**PROVIDED INFORMATION**
____
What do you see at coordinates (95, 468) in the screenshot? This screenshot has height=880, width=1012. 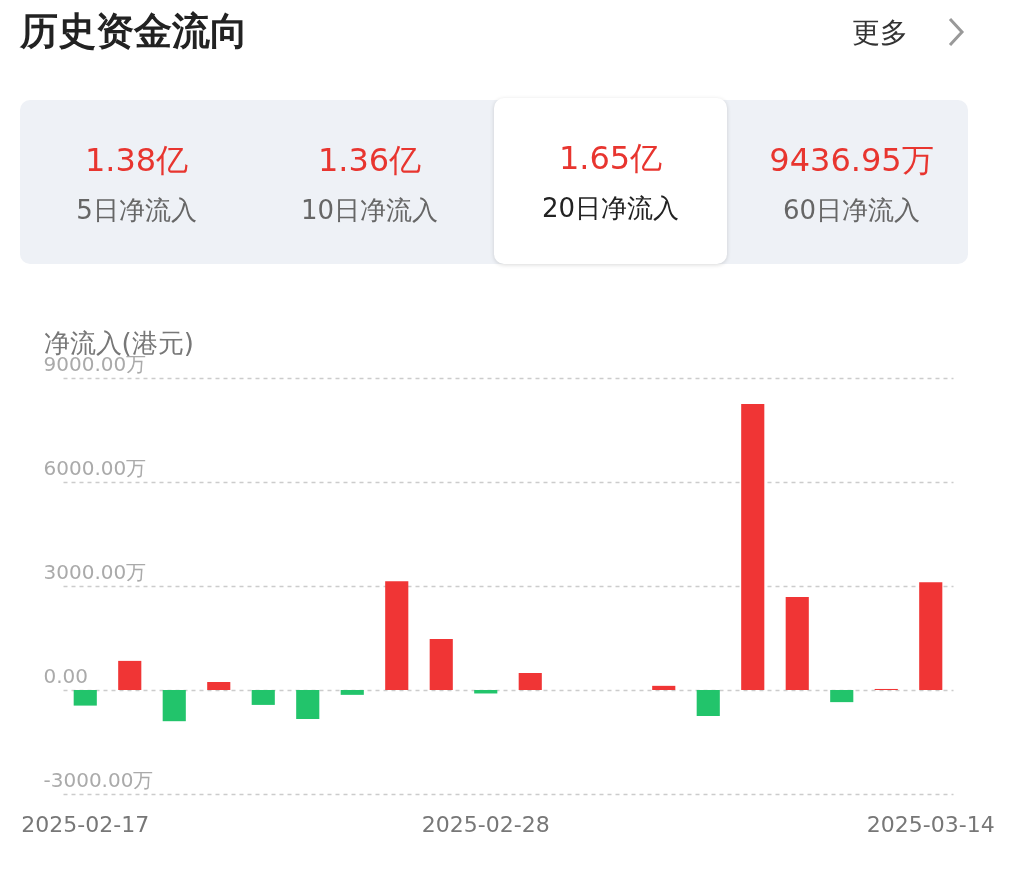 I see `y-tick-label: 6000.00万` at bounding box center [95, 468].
____
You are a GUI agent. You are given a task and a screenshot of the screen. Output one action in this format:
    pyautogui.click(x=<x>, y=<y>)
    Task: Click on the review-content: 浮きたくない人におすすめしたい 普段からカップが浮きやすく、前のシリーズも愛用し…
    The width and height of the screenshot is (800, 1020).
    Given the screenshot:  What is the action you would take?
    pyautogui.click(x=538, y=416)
____
**TASK INSTRUCTIONS**
Duplicate the lines beginning with the one that contains "You are a GUI" and ending after the one that contains "pyautogui.click(x=538, y=416)".

**COMPLETED EXERCISE**
You are a GUI agent. You are given a task and a screenshot of the screen. Output one action in this format:
    pyautogui.click(x=<x>, y=<y>)
    Task: Click on the review-content: 浮きたくない人におすすめしたい 普段からカップが浮きやすく、前のシリーズも愛用し…
    The width and height of the screenshot is (800, 1020).
    Given the screenshot:  What is the action you would take?
    pyautogui.click(x=538, y=416)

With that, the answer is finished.